Is it possible that an extremely large comet <snip> could hit earth suddenly with little warning ?

If it still has its icy crust, it will reflect light and be more visible, especially as it gets closer to the sun and leaves both an ion tail and a dust tail. We should have quite a bit of warning.

1 hour ago, boo said:

Is it possible that an <snip> object could hit earth suddenly with little warning ?

Certainly, but the larger it is, the more warning we'll have. There are a LOT of folks and equipment watching the skies for such objects.

 

The rest of your questions can't be answered super accurately. The asteroid that seems responsible for wiping out most of the dinosaurs couldn't have hit a worse spot on Earth for triggering an extinction event. Just a few miles further north or south and the Chicxulub strike wouldn't have caused so much soot in the atmosphere. It's not just the size or speed that determines how devastating a big asteroid strike would be.

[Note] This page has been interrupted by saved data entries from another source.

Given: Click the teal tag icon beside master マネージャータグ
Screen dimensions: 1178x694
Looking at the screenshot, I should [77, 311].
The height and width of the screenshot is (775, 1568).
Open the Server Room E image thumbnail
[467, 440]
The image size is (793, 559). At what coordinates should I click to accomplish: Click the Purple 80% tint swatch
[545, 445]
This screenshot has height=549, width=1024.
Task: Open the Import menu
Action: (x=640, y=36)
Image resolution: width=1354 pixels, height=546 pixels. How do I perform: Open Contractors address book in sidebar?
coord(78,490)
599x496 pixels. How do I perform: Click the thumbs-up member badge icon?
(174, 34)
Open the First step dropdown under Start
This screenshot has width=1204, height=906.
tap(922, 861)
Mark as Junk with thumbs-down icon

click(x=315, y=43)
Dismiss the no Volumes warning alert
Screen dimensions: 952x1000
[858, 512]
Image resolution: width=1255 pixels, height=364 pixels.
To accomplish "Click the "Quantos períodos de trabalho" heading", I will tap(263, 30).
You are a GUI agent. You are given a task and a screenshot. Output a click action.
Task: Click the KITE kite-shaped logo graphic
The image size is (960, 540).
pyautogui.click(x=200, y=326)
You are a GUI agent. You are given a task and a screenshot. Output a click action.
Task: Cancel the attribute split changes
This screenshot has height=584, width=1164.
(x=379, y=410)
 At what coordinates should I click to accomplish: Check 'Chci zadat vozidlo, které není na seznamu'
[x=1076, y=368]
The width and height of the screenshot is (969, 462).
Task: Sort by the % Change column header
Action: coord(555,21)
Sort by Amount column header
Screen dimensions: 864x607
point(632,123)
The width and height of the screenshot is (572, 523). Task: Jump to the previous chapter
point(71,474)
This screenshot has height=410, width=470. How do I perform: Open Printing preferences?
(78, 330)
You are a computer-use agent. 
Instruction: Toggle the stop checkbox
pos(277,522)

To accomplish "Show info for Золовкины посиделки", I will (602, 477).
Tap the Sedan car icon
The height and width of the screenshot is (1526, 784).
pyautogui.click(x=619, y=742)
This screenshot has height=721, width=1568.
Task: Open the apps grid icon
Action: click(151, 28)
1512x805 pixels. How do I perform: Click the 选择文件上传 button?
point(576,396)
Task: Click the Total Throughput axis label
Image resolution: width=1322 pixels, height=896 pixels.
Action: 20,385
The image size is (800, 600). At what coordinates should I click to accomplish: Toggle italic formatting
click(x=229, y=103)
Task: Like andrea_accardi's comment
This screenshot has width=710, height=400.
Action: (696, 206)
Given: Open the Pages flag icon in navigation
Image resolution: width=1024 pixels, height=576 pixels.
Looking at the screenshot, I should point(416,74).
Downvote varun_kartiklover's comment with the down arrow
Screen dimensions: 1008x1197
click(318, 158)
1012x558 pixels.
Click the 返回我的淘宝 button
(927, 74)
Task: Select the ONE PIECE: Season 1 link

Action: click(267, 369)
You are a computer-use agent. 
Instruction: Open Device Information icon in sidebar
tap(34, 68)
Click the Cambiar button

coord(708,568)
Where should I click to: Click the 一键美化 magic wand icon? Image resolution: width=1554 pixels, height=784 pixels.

I'm more worried that small objects will end up hitting a satellite head-on. Every time a pieces break off a satellite, they create debris that threatens everything that moves in those orbits. The US DoD tracks over 19,000 objects bigger than 10 centimeters circling the planet. We need to keep this area clean of the small stuff if we're going to have the best chance of seeing the big stuff from far enough away to do something about them.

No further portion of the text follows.